* YOUR ASSIGNMENT *
Keeping every line intact, print the records that follow.

(Saved entries)
--- START ---

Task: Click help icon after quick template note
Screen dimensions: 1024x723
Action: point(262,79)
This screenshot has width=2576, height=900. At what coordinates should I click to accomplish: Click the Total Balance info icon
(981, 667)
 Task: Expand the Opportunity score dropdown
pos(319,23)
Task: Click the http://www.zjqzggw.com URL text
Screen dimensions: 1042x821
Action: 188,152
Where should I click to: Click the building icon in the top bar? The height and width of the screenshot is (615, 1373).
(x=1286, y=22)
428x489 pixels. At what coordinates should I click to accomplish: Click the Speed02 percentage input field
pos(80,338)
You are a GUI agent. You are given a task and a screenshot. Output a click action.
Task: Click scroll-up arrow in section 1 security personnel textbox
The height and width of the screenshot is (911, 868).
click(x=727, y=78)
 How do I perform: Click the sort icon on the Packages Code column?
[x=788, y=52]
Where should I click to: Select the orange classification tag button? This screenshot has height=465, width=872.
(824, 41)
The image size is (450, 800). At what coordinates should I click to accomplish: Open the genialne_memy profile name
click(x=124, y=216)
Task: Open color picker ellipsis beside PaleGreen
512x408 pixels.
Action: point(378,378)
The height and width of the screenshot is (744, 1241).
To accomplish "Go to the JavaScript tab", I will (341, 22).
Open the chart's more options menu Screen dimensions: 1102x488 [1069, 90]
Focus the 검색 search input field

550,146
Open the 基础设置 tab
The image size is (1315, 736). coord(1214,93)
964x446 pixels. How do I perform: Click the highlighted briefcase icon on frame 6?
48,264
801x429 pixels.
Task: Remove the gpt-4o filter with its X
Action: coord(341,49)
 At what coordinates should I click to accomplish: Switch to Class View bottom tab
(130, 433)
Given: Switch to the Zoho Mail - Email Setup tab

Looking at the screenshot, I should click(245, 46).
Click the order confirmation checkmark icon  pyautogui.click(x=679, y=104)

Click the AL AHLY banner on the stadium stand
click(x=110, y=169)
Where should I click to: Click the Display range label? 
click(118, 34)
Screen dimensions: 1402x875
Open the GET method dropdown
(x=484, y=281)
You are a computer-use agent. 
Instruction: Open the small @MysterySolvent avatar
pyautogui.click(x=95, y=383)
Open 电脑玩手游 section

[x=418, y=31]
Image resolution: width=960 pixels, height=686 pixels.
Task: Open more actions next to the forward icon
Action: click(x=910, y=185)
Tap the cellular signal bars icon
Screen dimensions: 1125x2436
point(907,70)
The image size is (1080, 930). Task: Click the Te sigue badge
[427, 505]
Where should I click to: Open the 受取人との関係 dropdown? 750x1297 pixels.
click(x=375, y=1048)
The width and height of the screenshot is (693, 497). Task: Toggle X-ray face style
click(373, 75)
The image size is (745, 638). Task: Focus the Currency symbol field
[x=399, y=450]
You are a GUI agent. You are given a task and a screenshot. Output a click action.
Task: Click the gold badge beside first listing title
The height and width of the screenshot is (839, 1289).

--- END ---

* OUTPUT *
Task: Click help icon after quick template note
Screen dimensions: 1024x723
Action: point(262,79)
This screenshot has width=2576, height=900. At what coordinates should I click to accomplish: Click the Total Balance info icon
(981, 667)
 Task: Expand the Opportunity score dropdown
pos(319,23)
Task: Click the http://www.zjqzggw.com URL text
Screen dimensions: 1042x821
Action: 188,152
Where should I click to: Click the building icon in the top bar? The height and width of the screenshot is (615, 1373).
(x=1286, y=22)
428x489 pixels. At what coordinates should I click to accomplish: Click the Speed02 percentage input field
pos(80,338)
You are a GUI agent. You are given a task and a screenshot. Output a click action.
Task: Click scroll-up arrow in section 1 security personnel textbox
The height and width of the screenshot is (911, 868).
click(x=727, y=78)
 How do I perform: Click the sort icon on the Packages Code column?
[x=788, y=52]
Where should I click to: Select the orange classification tag button? This screenshot has height=465, width=872.
(824, 41)
The image size is (450, 800). At what coordinates should I click to accomplish: Open the genialne_memy profile name
click(x=124, y=216)
Task: Open color picker ellipsis beside PaleGreen
512x408 pixels.
Action: point(378,378)
The height and width of the screenshot is (744, 1241).
To accomplish "Go to the JavaScript tab", I will (341, 22).
Open the chart's more options menu Screen dimensions: 1102x488 [1069, 90]
Focus the 검색 search input field

550,146
Open the 基础设置 tab
The image size is (1315, 736). coord(1214,93)
964x446 pixels. How do I perform: Click the highlighted briefcase icon on frame 6?
48,264
801x429 pixels.
Task: Remove the gpt-4o filter with its X
Action: coord(341,49)
 At what coordinates should I click to accomplish: Switch to Class View bottom tab
(130, 433)
Given: Switch to the Zoho Mail - Email Setup tab

Looking at the screenshot, I should click(245, 46).
Click the order confirmation checkmark icon  pyautogui.click(x=679, y=104)

Click the AL AHLY banner on the stadium stand
click(x=110, y=169)
Where should I click to: Click the Display range label? 
click(118, 34)
Screen dimensions: 1402x875
Open the GET method dropdown
(x=484, y=281)
You are a computer-use agent. 
Instruction: Open the small @MysterySolvent avatar
pyautogui.click(x=95, y=383)
Open 电脑玩手游 section

[x=418, y=31]
Image resolution: width=960 pixels, height=686 pixels.
Task: Open more actions next to the forward icon
Action: click(x=910, y=185)
Tap the cellular signal bars icon
Screen dimensions: 1125x2436
point(907,70)
The image size is (1080, 930). Task: Click the Te sigue badge
[427, 505]
Where should I click to: Open the 受取人との関係 dropdown? 750x1297 pixels.
click(x=375, y=1048)
The width and height of the screenshot is (693, 497). Task: Toggle X-ray face style
click(373, 75)
The image size is (745, 638). Task: Focus the Currency symbol field
[x=399, y=450]
You are a GUI agent. You are given a task and a screenshot. Output a click action.
Task: Click the gold badge beside first listing title
The height and width of the screenshot is (839, 1289).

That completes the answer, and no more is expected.